Extract every line of the listing below and reproduce each one word for word, with nothing changed.
═══ The input
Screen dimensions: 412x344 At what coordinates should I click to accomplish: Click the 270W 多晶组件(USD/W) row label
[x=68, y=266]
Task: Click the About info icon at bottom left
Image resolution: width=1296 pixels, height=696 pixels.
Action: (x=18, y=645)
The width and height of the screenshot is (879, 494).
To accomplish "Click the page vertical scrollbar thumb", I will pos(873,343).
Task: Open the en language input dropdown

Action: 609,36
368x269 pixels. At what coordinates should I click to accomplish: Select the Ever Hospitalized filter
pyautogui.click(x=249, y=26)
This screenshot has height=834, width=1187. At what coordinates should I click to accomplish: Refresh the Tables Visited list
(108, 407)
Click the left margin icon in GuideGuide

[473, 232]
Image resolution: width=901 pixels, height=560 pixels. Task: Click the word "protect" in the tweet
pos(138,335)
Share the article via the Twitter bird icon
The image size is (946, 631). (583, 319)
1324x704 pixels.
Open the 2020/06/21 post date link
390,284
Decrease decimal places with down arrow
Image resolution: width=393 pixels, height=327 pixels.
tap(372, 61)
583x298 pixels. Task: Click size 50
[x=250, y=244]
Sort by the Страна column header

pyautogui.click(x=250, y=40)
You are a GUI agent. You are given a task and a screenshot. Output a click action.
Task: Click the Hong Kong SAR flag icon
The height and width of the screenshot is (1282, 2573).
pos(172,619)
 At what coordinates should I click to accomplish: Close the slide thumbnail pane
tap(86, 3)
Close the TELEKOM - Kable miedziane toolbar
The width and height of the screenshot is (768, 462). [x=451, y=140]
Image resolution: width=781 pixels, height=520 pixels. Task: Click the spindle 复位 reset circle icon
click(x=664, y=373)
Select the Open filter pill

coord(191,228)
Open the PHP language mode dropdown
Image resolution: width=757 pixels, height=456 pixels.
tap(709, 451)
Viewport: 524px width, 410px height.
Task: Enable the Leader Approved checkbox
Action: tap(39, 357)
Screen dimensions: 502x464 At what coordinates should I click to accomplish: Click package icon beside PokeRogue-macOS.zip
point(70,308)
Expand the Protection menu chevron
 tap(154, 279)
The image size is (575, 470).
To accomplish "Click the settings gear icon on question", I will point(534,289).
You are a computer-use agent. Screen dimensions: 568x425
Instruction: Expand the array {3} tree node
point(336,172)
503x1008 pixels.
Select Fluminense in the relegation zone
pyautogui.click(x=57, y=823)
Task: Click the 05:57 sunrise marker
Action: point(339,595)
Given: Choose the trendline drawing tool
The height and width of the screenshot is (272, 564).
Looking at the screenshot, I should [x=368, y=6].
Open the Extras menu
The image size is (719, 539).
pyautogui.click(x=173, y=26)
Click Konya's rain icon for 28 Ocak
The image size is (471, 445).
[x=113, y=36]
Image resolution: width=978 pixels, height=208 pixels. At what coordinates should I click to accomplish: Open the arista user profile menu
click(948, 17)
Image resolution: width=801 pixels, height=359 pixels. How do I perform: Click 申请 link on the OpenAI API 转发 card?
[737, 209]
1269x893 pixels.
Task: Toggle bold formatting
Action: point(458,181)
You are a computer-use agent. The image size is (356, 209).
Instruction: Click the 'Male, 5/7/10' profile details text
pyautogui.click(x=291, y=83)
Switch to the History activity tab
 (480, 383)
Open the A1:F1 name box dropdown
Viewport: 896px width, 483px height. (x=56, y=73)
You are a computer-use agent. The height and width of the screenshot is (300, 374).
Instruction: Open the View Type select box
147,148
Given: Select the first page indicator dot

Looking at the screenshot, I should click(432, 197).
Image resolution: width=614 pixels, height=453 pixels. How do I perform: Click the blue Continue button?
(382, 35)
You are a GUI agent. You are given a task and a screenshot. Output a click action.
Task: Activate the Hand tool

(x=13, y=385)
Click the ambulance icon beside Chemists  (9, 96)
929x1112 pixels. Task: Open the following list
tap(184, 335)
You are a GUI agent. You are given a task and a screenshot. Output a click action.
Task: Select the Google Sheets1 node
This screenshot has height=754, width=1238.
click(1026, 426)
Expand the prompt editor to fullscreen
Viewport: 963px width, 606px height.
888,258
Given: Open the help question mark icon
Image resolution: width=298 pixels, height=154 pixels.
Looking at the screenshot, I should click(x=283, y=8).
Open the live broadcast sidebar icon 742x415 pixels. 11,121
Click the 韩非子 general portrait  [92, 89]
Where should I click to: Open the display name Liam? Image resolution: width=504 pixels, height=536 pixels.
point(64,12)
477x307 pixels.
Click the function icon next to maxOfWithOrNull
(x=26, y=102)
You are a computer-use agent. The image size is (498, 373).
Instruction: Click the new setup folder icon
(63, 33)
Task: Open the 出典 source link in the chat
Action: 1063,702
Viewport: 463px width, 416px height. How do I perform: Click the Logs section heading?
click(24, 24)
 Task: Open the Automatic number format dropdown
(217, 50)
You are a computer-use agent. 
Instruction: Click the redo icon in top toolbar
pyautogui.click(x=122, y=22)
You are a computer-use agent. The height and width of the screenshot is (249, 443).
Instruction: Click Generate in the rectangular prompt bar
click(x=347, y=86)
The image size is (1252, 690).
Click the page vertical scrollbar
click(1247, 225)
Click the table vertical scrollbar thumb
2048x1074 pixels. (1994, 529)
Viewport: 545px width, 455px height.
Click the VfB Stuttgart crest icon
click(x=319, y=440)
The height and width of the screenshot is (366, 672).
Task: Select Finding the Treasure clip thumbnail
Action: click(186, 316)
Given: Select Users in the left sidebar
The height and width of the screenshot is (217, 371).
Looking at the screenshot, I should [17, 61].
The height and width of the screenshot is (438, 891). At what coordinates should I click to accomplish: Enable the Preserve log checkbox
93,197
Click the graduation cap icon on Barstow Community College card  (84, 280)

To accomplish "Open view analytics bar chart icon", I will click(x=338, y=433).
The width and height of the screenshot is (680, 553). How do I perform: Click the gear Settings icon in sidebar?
══════
▶ [Output of the exercise]
Screen dimensions: 412x344 At what coordinates should I click to accomplish: Click the 270W 多晶组件(USD/W) row label
[x=68, y=266]
Task: Click the About info icon at bottom left
Image resolution: width=1296 pixels, height=696 pixels.
Action: (x=18, y=645)
The width and height of the screenshot is (879, 494).
To accomplish "Click the page vertical scrollbar thumb", I will pos(873,343).
Task: Open the en language input dropdown

Action: 609,36
368x269 pixels. At what coordinates should I click to accomplish: Select the Ever Hospitalized filter
pyautogui.click(x=249, y=26)
This screenshot has height=834, width=1187. At what coordinates should I click to accomplish: Refresh the Tables Visited list
(108, 407)
Click the left margin icon in GuideGuide

[473, 232]
Image resolution: width=901 pixels, height=560 pixels. Task: Click the word "protect" in the tweet
pos(138,335)
Share the article via the Twitter bird icon
The image size is (946, 631). (583, 319)
1324x704 pixels.
Open the 2020/06/21 post date link
390,284
Decrease decimal places with down arrow
Image resolution: width=393 pixels, height=327 pixels.
tap(372, 61)
583x298 pixels. Task: Click size 50
[x=250, y=244]
Sort by the Страна column header

pyautogui.click(x=250, y=40)
You are a GUI agent. You are given a task and a screenshot. Output a click action.
Task: Click the Hong Kong SAR flag icon
The height and width of the screenshot is (1282, 2573).
pos(172,619)
 At what coordinates should I click to accomplish: Close the slide thumbnail pane
tap(86, 3)
Close the TELEKOM - Kable miedziane toolbar
The width and height of the screenshot is (768, 462). [x=451, y=140]
Image resolution: width=781 pixels, height=520 pixels. Task: Click the spindle 复位 reset circle icon
click(x=664, y=373)
Select the Open filter pill

coord(191,228)
Open the PHP language mode dropdown
Image resolution: width=757 pixels, height=456 pixels.
tap(709, 451)
Viewport: 524px width, 410px height.
Task: Enable the Leader Approved checkbox
Action: tap(39, 357)
Screen dimensions: 502x464 At what coordinates should I click to accomplish: Click package icon beside PokeRogue-macOS.zip
point(70,308)
Expand the Protection menu chevron
 tap(154, 279)
The image size is (575, 470).
To accomplish "Click the settings gear icon on question", I will point(534,289).
You are a computer-use agent. Screen dimensions: 568x425
Instruction: Expand the array {3} tree node
point(336,172)
503x1008 pixels.
Select Fluminense in the relegation zone
pyautogui.click(x=57, y=823)
Task: Click the 05:57 sunrise marker
Action: point(339,595)
Given: Choose the trendline drawing tool
The height and width of the screenshot is (272, 564).
Looking at the screenshot, I should [x=368, y=6].
Open the Extras menu
The image size is (719, 539).
pyautogui.click(x=173, y=26)
Click Konya's rain icon for 28 Ocak
The image size is (471, 445).
[x=113, y=36]
Image resolution: width=978 pixels, height=208 pixels. At what coordinates should I click to accomplish: Open the arista user profile menu
click(948, 17)
Image resolution: width=801 pixels, height=359 pixels. How do I perform: Click 申请 link on the OpenAI API 转发 card?
[737, 209]
1269x893 pixels.
Task: Toggle bold formatting
Action: point(458,181)
You are a computer-use agent. The image size is (356, 209).
Instruction: Click the 'Male, 5/7/10' profile details text
pyautogui.click(x=291, y=83)
Switch to the History activity tab
 (480, 383)
Open the A1:F1 name box dropdown
Viewport: 896px width, 483px height. (x=56, y=73)
You are a computer-use agent. The height and width of the screenshot is (300, 374).
Instruction: Open the View Type select box
147,148
Given: Select the first page indicator dot

Looking at the screenshot, I should click(432, 197).
Image resolution: width=614 pixels, height=453 pixels. How do I perform: Click the blue Continue button?
(382, 35)
You are a GUI agent. You are given a task and a screenshot. Output a click action.
Task: Activate the Hand tool

(x=13, y=385)
Click the ambulance icon beside Chemists  (9, 96)
929x1112 pixels. Task: Open the following list
tap(184, 335)
You are a GUI agent. You are given a task and a screenshot. Output a click action.
Task: Select the Google Sheets1 node
This screenshot has height=754, width=1238.
click(1026, 426)
Expand the prompt editor to fullscreen
Viewport: 963px width, 606px height.
888,258
Given: Open the help question mark icon
Image resolution: width=298 pixels, height=154 pixels.
Looking at the screenshot, I should click(x=283, y=8).
Open the live broadcast sidebar icon 742x415 pixels. 11,121
Click the 韩非子 general portrait  [92, 89]
Where should I click to: Open the display name Liam? Image resolution: width=504 pixels, height=536 pixels.
point(64,12)
477x307 pixels.
Click the function icon next to maxOfWithOrNull
(x=26, y=102)
You are a computer-use agent. The image size is (498, 373).
Instruction: Click the new setup folder icon
(63, 33)
Task: Open the 出典 source link in the chat
Action: 1063,702
Viewport: 463px width, 416px height. How do I perform: Click the Logs section heading?
click(24, 24)
 Task: Open the Automatic number format dropdown
(217, 50)
You are a computer-use agent. 
Instruction: Click the redo icon in top toolbar
pyautogui.click(x=122, y=22)
You are a computer-use agent. The height and width of the screenshot is (249, 443).
Instruction: Click Generate in the rectangular prompt bar
click(x=347, y=86)
The image size is (1252, 690).
Click the page vertical scrollbar
click(1247, 225)
Click the table vertical scrollbar thumb
2048x1074 pixels. (1994, 529)
Viewport: 545px width, 455px height.
Click the VfB Stuttgart crest icon
click(x=319, y=440)
The height and width of the screenshot is (366, 672).
Task: Select Finding the Treasure clip thumbnail
Action: click(186, 316)
Given: Select Users in the left sidebar
The height and width of the screenshot is (217, 371).
Looking at the screenshot, I should [17, 61].
The height and width of the screenshot is (438, 891). At what coordinates should I click to accomplish: Enable the Preserve log checkbox
93,197
Click the graduation cap icon on Barstow Community College card  (84, 280)

To accomplish "Open view analytics bar chart icon", I will click(x=338, y=433).
The width and height of the screenshot is (680, 553). How do I perform: Click the gear Settings icon in sidebar?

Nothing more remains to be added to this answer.